# TASK GOAL
In the forum thread below about handling large records in MapReduce, which version of Hadoop does the first message say is in use?

How to manage large record in MapReduce

2011-01-06 Thread Jérôme Thièvre
Hi,

we are currently using Hadoop (version 0.20.2) to manage some web archiving
processes like fulltext indexing, and it works very well with small records
that contains html.
Now, we would like to work with other type of web data like videos. These
kind of data could be really large and of course these records doesn't fit
in memory.

Is it possible to manage record which content doesn't reside in memory but
on disk.
A possibility would be to implements a Writable that read its content from a
DataInput but doesn't load it in memory, instead it would copy that content
to a temporary file in the local file system and allows to stream its
content using an InputStream (an InputStreamWritable).

Has somebody tested a similar approach, and if not do you think some big
problems could happen (that impacts performance) with this method ?

Thanks,

Jérôme Thièvre


Re: How to manage large record in MapReduce

2011-01-07 Thread Sonal Goyal
Jerome,

You can take a look at FileStreamInputFormat at
https://github.com/sonalgoyal/hiho/tree/hihoApache0.20/src/co/nubetech/hiho/mapreduce/lib/input

This provides an input stream per file. In our case, we are using the input
stream to load data into the database directly. Maybe you can use this or a
similar approach for working with your videos.

HTH

Thanks and Regards,
Sonal
Connect Hadoop with databases,
Salesforce, FTP servers and others 
Nube Technologies 







On Thu, Jan 6, 2011 at 4:23 PM, Jérôme Thièvre  wrote:

> Hi,
>
> we are currently using Hadoop (version 0.20.2) to manage some web archiving
> processes like fulltext indexing, and it works very well with small records
> that contains html.
> Now, we would like to work with other type of web data like videos. These
> kind of data could be really large and of course these records doesn't fit
> in memory.
>
> Is it possible to manage record which content doesn't reside in memory but
> on disk.
> A possibility would be to implements a Writable that read its content from
> a
> DataInput but doesn't load it in memory, instead it would copy that content
> to a temporary file in the local file system and allows to stream its
> content using an InputStream (an InputStreamWritable).

# DATA SECTION
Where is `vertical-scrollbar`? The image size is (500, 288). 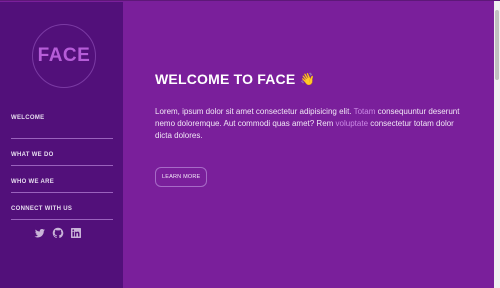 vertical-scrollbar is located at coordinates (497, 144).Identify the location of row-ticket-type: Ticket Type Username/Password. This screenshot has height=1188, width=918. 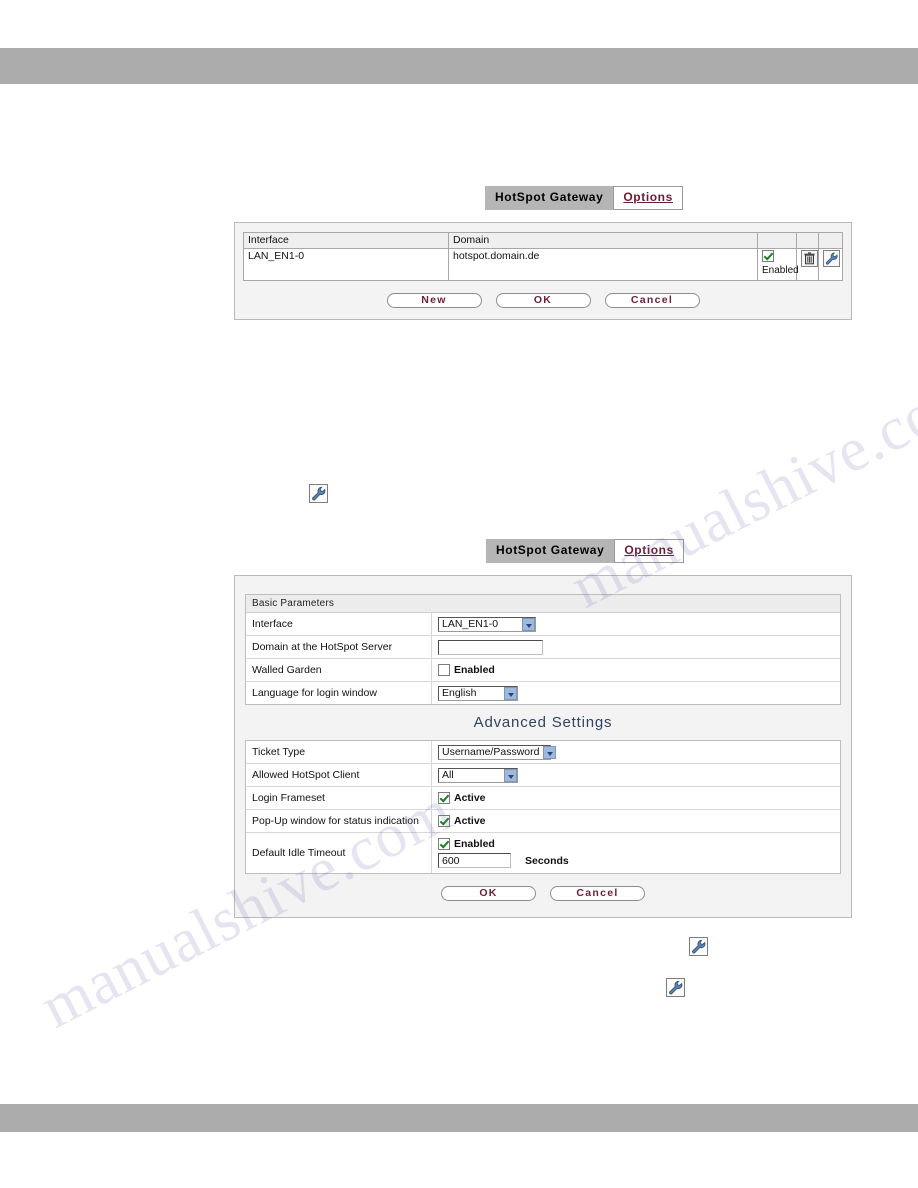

# PROBLEM SOLUTION
Version 0.20.2.